Comment on this storyCommentAdd to your saved storiesSave
The Securities and Exchange Commission sued software company SolarWinds on Monday for failing to publicly disclose alleged cybersecurity flaws that led to one of the largest computer breaches in history.
In a complaint filed in the Southern District of New York, the SEC alleges that SolarWinds and the company’s chief information security officer, Tim Brown, repeatedly violated the anti-fraud and internal controls provisions of the federal securities laws by exploiting vulnerabilities that the company was exposed to Knew, not disclosing could lead to a hack.
SolarWinds later suffered a breach of its Orion network monitoring software that allowed hackers suspected of being linked to the Russian government to infiltrate thousands of customer organizations, including nine federal agencies. The breach began in 2019 but only became public in 2020.
On Monday, the company accused the SEC of “exaggerations” and described itself as “disappointed by the SEC’s baseless allegations related to a Russian cyberattack on an American company.” It said it was “deeply concerned that this action will jeopardize our national security” because it appeared to require companies to publicly disclose vulnerabilities before they had a chance to fix them.
Austin-headquartered SolarWinds says it has more than 300,000 customers, including 96 percent of the Fortune 500, and bills itself as a leading provider of software that manages and monitors a company’s information technology. The Government Accountability Office called the breach “one of the most widespread and sophisticated hacking campaigns ever conducted against the federal government and the private sector.”
“The data goes back to at least October 2018, when SolarWinds conducted the study [initial public offering] “SolarWinds and/or Brown made materially false and misleading statements and omissions relating to SolarWinds’ securities risks and practices in at least three types of public disclosures through at least December 2020,” the SEC complaint states.

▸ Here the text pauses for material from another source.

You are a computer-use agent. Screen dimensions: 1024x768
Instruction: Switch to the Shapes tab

In a briefing with reporters, the SEC said the complaint was not about “Monday morning quarterbacking.” It said the company violated federal securities laws even if the violation had not occurred.
According to the SEC, Brown and others were extensively advised of vulnerabilities at SolarWinds but did not publicly disclose those problems. In an internal alert in September 2020, SolarWinds executives were told that “the volume of security issues identified in the last month exceeds the capacity of the engineering teams to resolve.” In another case, a senior manager noted in November of the same year: “We are far ahead “According to the SEC, the warnings date back to 2018.

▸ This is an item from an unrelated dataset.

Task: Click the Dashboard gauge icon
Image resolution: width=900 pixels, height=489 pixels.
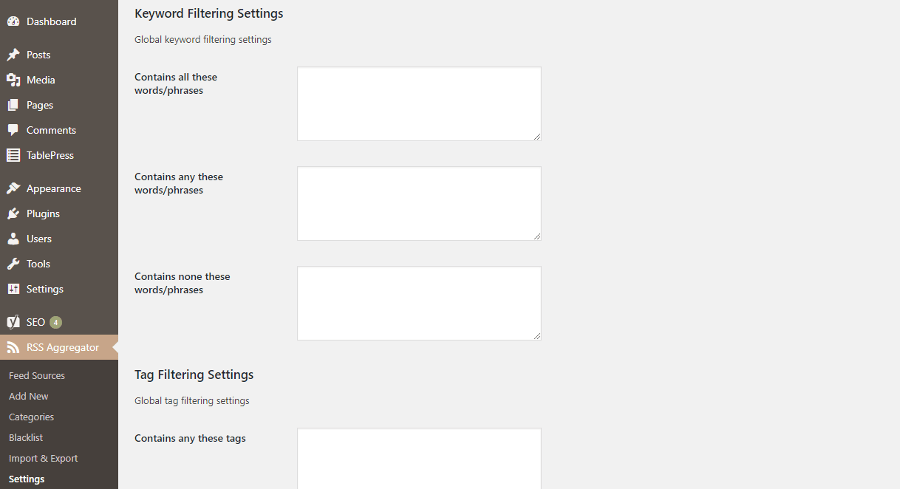Action: [x=13, y=22]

The SEC said that in December 2020, SolarWinds also failed to disclose that attackers had already successfully exploited vulnerabilities against SolarWinds customers on multiple occasions in the past six months. The company could be ordered to pay a fine, the amount of which would be decided by a judge.
Since the SEC sent notices to the company this summer about a possible enforcement action, SolarWinds had already vowed to fight it.
“We believe that such action is not warranted against the company or employees, and we will continue to evaluate a possible resolution of this matter before the SEC makes a final decision,” SolarWinds CEO Sudhakar Ramakrishna wrote in June in an internal email. “And if the SEC ultimately decides to pursue legal action, we intend to defend ourselves vigorously.”
correction
An earlier version of this story incorrectly reported that SolarWinds was headquartered in Tulsa. The headquarters is in Austin. It was founded in Tulsa. This version has been corrected.